Usage for padre-cc can be seen by running the program without arguments:

$ /opt/funnelback/bin/padre-cc
Purpose: To build an index.collapsig file to permit use of collapsed rankings.
Usage: /opt/funnelback/bin/padre-cc <index_stem> [-collapse_control=<string>] [-debug=on]
   Utility for building a .collapsig file of collapsing
   signatures.  If no control_string is given, a one-column
   file is built using the signatures from the .textsig file.
   The collapse_control string must consist of sequences of
   metadata field characters (ASCII letters or digits) separated by
   commas.  The characters $ and # may be used as metadata field
   characters and represent document summarisable text and
   document URL respectively.  In future, it is planned to allow
   field characters to be followed by a regular expression,
   indicating that only the part of the metadata string which matches
   the regex should be used in calculating the signature.
   Example current control string: '$,ta'.  In this case the .collapsig
   will have two signatures per document: Column 0 is the normal document
   signature and column 1 is a signature derived from the concatenation of
   metadata fields t and a, in that order.

You can view the collapsing command that was run automatically during a collection’s update by looking at the collection’s update log.
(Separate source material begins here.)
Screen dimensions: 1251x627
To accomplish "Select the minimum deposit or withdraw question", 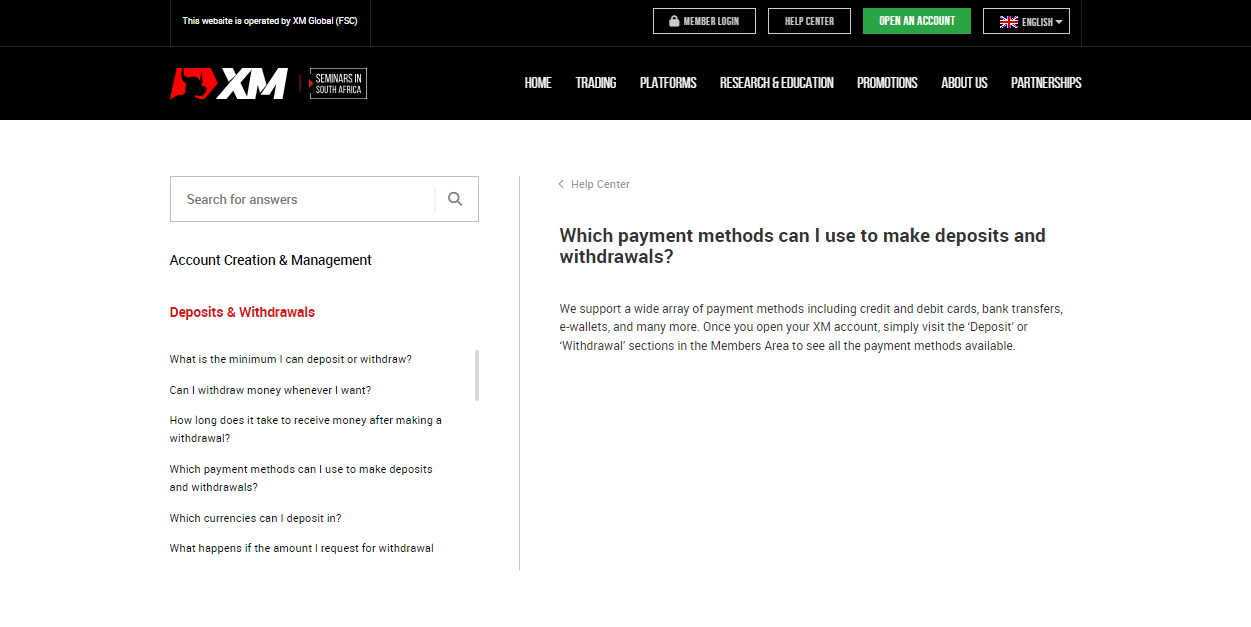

In the Index section look for the line Index: COLLAPSIG - this will the show the command that was used to build collapsing for a collection.

If you wish to manually build collapsing on an existing (live) index you can run the command manually:

$ $SEARCH_HOME/bin/padre-cc <INDEX-STEM> -collapse_control=<INDEXING-COLLAPSE-FIELDS>
  • <INDEX-STEM> is the index stem that you wish to build collapsing for (eg. /opt/funnelback/data/COLLECTION-ID/live/idx/index.

  • <INDEXING-COLLAPSE-FIELDS> is the list pf fields you wish to collapse on (this is the value that is normally read from the indexing.collapse_fields collection.cfg setting.

This should create an index.collapsig file in the index folder for the collection.